555 wrote:
What we have here is a very neat distillation of the diametrically opposed gay perspectives of pride parades. On one side the conservatives represented by GF express their embarrassment at the more flamboyant displays and disassociate themselves from people that they feel they have very little in common with. GF takes it further and asserts that the particular parade under discussion was a provocation to violence.
555,
you are right on the first part - that is just what I said in a different topic. The second part, however, is totally incorrect and you appear to have been persuaded by Brad that I have said something I have not, no matter how clear I try to make it and how many times I explain my position.
I am not asserting that the parade was "a provocation to violence", nor, in spite of what Brad the Idiot says, have I called or labelled the participants anything, ever. My original post, to which all the others I have made on this topic refer, was as follows (in full):
Gone Fishing wrote:
lonelywombat wrote:
The "Dignity March" organised by gay groups began at one end of the boulevard, while the protesters gathered at the opposite end and at other intersections along the way.
Gay groups said they were marching partly to repudiate (sic!) several recent attacks against them.
Sounds like one group of extremist bigots looking for a fight with another group of extremist bigots. A productive day for all, apparently.
Nothing more, nothing less - as I have said, repeatedly, it was what I considered (and still consider) that particular part of the report "sounds like". I have no idea whether the "gay groups" concerned actually said that was a reason why they were marching or not, whether it was meant or not, whether it was a bit of journalistic license, or a poor translation; I was not there and it is entirely irrelevant, as I was commenting on what the report said - nothing else.
I have attended literally hundreds of "marches" and "rallies" of different types in different countries (none as an active participant) and read, literally, thousands of flyers, bills, etc, advertising them.
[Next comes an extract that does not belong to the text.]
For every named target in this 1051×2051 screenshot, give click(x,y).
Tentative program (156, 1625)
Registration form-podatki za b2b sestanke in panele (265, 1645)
This particular statement is inflammatory and confrontational: I have seen people, young and old and personal friends, maimed, hideously burnt and killed for far less (one of them on his eighteenth birthday, beside me), so I do not see this as debatable. I found "repudiate" to be "a rather unusual choice of phrase", as I said later, hence my "(sic!)", but I still can see no meaning other than a direct though veiled threat of violence, as would any of the opposition hearing of it.
Debate the pros and cons of any and all marches, and praise "those brave enough to stand up and be counted" by all means - personally I have "counted" too many carried away in body bags to see them as the only or even the best solution - but please do not attribute comments, assertions and statements to me that I have never made, or credit me with views that I neither hold nor have given any indication that I tend towards.